Domestic Assault

What is domestic assault?

Domestic violence is one of the most commonly charged offenses throughout Minnesota. Most people equate domestic violence as a fight between a husband and wife. However, the Minnesota statutes set forth a wide range of criminal offenses committed by one family or household member against another. There is no doubt that these charges jeopardize your future liberty, reputation, and relationship with the other party. Some of the implications of a conviction include losing your parental rights, losing contact with your family, and, of course, jail or prison time.

Consequences for these offenses can be far reaching. It may negatively affect your employment, military, or academic status; prohibit you from attending your child’s school or recreational activities; prevent this criminal record from being sealed; and impede your right to own a firearm.

Hennepin County has a dedicated courtroom in their judicial system especially for domestic violence cases. Because there is such a stringent policy against those accused of domestic violence, there is great pressure on police and prosecutors to get results.

What domestic assault offenses can I be charged with?

The law in the State of Minnesota establishes that a domestic violence offense occurs when one family or household member commits any of the offenses listed below against another family or household member:

  • Assault or Aggravated Assault
  • Battery or Aggravated Battery
  • Stalking or Aggravated Stalking
  • Kidnapping
  • False Imprisonment
  • Sexual Assault or Sexual Battery
  • Any offense that results in physical injury or death

What are the potential consequences for domestic assault offenses?
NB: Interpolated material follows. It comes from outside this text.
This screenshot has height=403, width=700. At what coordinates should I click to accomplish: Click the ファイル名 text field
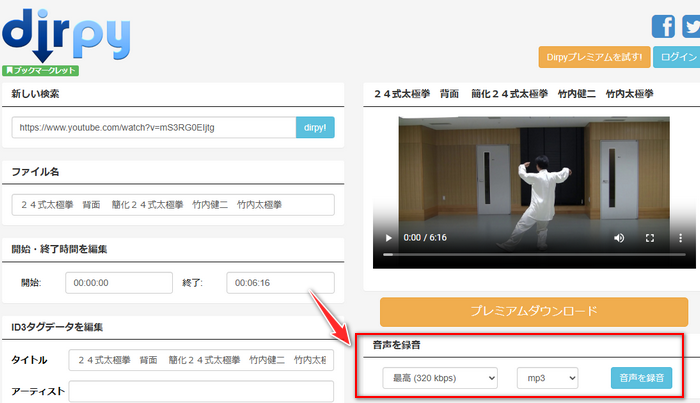tap(172, 205)
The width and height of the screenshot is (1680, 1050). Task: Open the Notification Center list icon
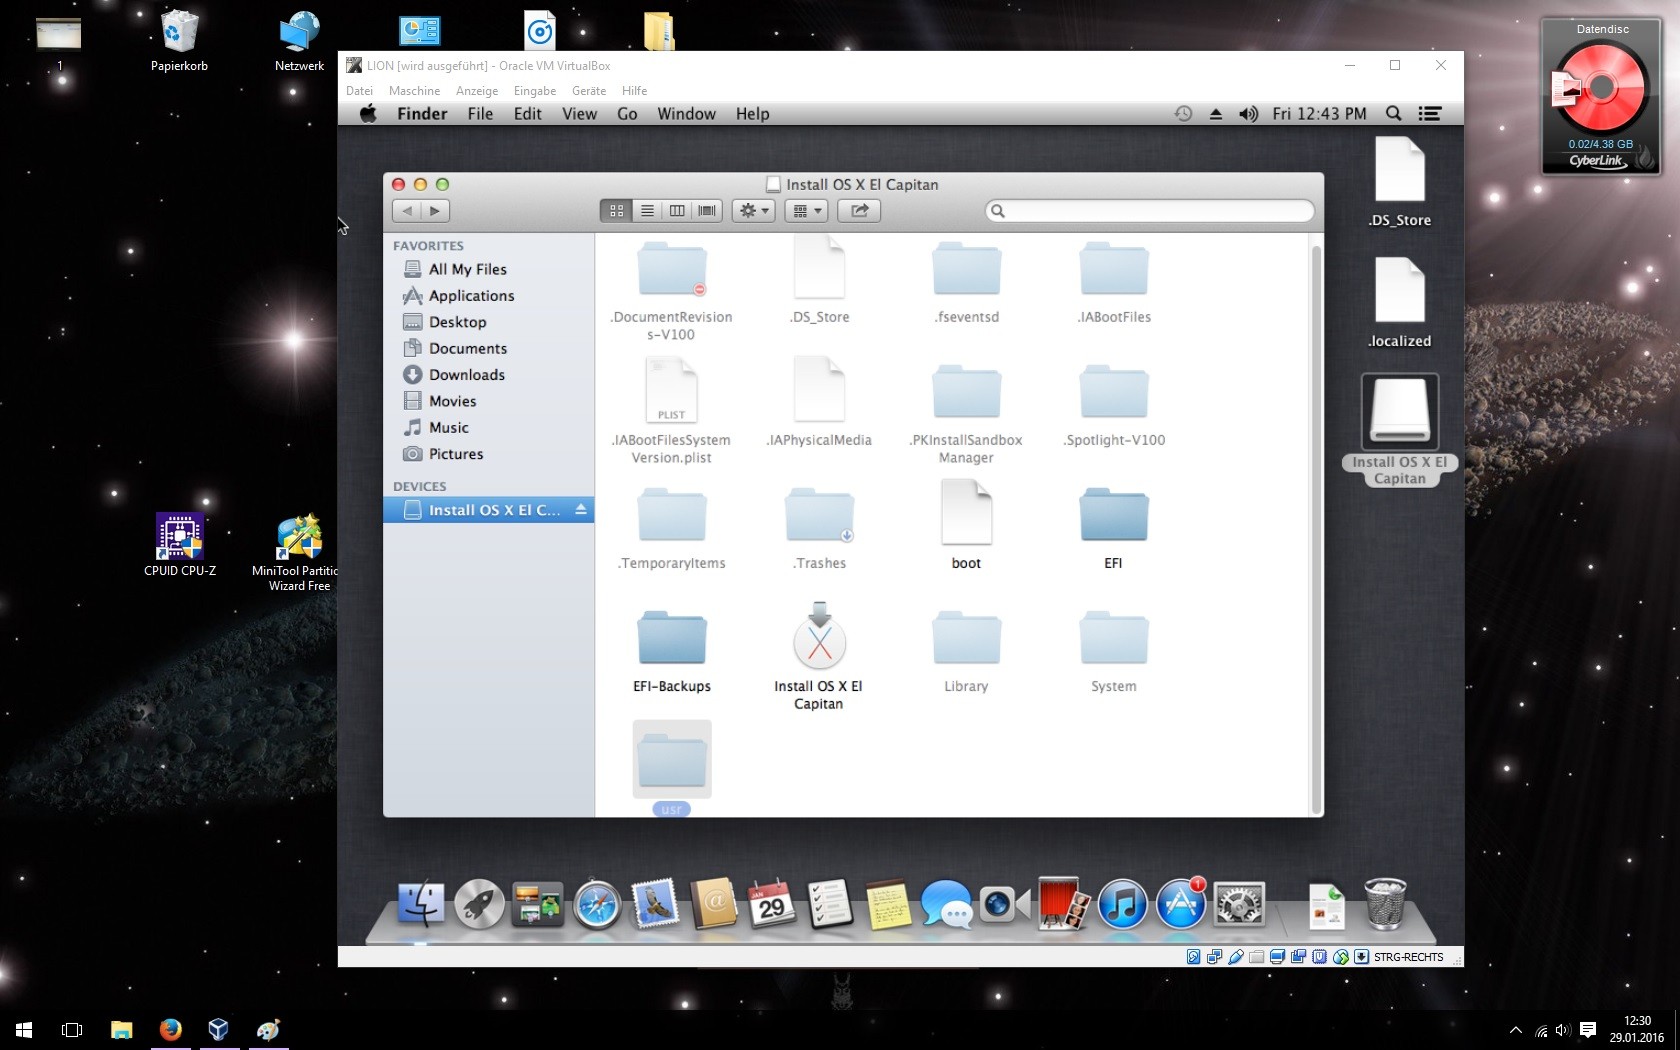[1430, 114]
These cases can have many facets. You may be falsely accused of battery by your partner, or a restraining order may have been temporarily ordered against you on the basis of false accusations. In other cases, your domestic partner may not want you prosecuted and wants to remain in contact with you, yet the prosecutor’s office or law enforcement are pursuing charges of domestic violence against you.

Due to the intimate or passionate nature of domestic violence cases, oftentimes alleged victims and the accused will reconcile. However, an accuser cannot have the charges dropped just because he or she refuses to cooperate with the prosecution.

A “no contact” provision or Order of Protection is often used in Minnesota cases of domestic violence. An Order of Protection means that the accused can have no contact with the accuser. This can be complicated if the alleged victim decides to start contacting the accuser on his or her own volition. If this does occur, a legal representative will need to step in and get the “no contact” provision amended.

What are some of the potential punishments for a person convicted of domestic assault?

Domestic violence is a specialized form of assault or battery, and may be charged as a misdemeanor or a felony. The penalties, however, are enhanced, and the consequences are far more serious. Incarceration may be for up to one year in a misdemeanor case, and up to life in a felony case.

You might:

  • Face jail or prison time
  • Be sentenced to probation
  • Face fines
  • Be required to attend a batterers' intervention program
  • Be required to attend substance-abuse treatment
  • Lose your right to carry a firearm
  • Be required to pay restitution
  • Have a permanent criminal record

Like any violent crime, domestic violence can carry a hefty cost in legal and social terms. The greatest impact, though, is at a personal level. These charges can potentially be used as “ammunition” in divorce and child custody hearings. A plea of “guilty” can be just as devastating to a permanent record as a full-blown conviction, and can carry a stigma, including later applications for employment. Additionally, a conviction can prevent the accused from ever legally owning a firearm. These cannot be sealed or expunged once a judgment is made.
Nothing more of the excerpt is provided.